Laser-welded aluminum window frames (circa 1980)
Appears in 1 lecture.
Appearances across the corpus
Illinois plant, 10 lasers, 300 million feet/year, double-pane window aluminum frames. Tom's favorite "the exception that proves the rule" example: laser-welding aluminum is unreliable, but the *inherent* unreliability produced the slightly-porous breathing weld the application needed. Eventually supplanted by mechanical stitching.
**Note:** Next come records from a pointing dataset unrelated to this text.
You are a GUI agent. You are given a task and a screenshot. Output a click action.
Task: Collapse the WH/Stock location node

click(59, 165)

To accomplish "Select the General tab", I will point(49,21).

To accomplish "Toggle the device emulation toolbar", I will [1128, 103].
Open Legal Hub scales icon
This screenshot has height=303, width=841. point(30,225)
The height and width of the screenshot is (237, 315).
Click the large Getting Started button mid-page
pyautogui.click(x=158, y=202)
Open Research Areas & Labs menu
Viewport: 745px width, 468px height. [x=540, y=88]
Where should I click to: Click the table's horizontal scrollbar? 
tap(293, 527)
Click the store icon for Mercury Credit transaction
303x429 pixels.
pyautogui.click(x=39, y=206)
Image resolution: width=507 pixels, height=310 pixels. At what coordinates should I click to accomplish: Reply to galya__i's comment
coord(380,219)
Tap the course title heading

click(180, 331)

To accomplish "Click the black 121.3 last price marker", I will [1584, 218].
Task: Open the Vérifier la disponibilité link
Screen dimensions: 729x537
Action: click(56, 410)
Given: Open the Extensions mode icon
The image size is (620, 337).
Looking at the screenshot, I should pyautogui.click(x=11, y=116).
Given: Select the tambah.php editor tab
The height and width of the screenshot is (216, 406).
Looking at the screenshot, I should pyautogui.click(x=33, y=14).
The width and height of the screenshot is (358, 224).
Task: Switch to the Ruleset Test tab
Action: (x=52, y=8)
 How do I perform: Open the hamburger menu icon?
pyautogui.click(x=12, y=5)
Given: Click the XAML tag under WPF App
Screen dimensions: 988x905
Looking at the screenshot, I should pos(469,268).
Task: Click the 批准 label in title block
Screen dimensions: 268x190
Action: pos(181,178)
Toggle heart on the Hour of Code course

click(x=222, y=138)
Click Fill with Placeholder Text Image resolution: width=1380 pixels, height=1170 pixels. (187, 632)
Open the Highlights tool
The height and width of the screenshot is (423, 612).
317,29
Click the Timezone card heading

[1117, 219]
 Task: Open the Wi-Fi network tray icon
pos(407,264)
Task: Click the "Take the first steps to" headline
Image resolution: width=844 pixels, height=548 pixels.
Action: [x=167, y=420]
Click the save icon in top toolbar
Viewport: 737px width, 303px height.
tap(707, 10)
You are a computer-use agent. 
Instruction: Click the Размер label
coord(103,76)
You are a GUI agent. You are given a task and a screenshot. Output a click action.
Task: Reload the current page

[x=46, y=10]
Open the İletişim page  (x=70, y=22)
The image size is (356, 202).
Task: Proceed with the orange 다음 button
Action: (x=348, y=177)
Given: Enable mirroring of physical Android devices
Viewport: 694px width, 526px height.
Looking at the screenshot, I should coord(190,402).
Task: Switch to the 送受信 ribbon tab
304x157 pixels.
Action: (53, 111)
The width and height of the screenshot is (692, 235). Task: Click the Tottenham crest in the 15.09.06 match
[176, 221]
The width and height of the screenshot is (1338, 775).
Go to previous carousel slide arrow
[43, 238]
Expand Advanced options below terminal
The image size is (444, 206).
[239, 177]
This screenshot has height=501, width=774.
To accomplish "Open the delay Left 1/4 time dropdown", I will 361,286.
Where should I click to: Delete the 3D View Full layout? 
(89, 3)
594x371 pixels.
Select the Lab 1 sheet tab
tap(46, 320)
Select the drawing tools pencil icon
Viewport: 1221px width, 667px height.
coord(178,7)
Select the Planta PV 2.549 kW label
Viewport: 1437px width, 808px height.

One of the problems I didn't mention when we were talking about reflectivity on aluminum: the reflectivity problem on aluminum is worse than it is on steel because aluminum reflects about 95% of the light coming in. It's a very good electrical conductor, which means it's got lots of free electrons, which means it's a very good mirror. People generally would say it's not practical to laser weld aluminum, except — the exception that proves the rule — at one time about 30 years ago, the largest application in the world for laser welding was laser welding of aluminum, in a plant in Illinois. They were turning out 300 million feet a year of a piece of sheet metal that had a cross section like 10 or 15 thousandths sheet, and it had a shape formed like this to make a box. The thickness is 10 or 15 thousandths, and they put a weld along here to seal up that seam. This was about 2 to 3 mm on this land.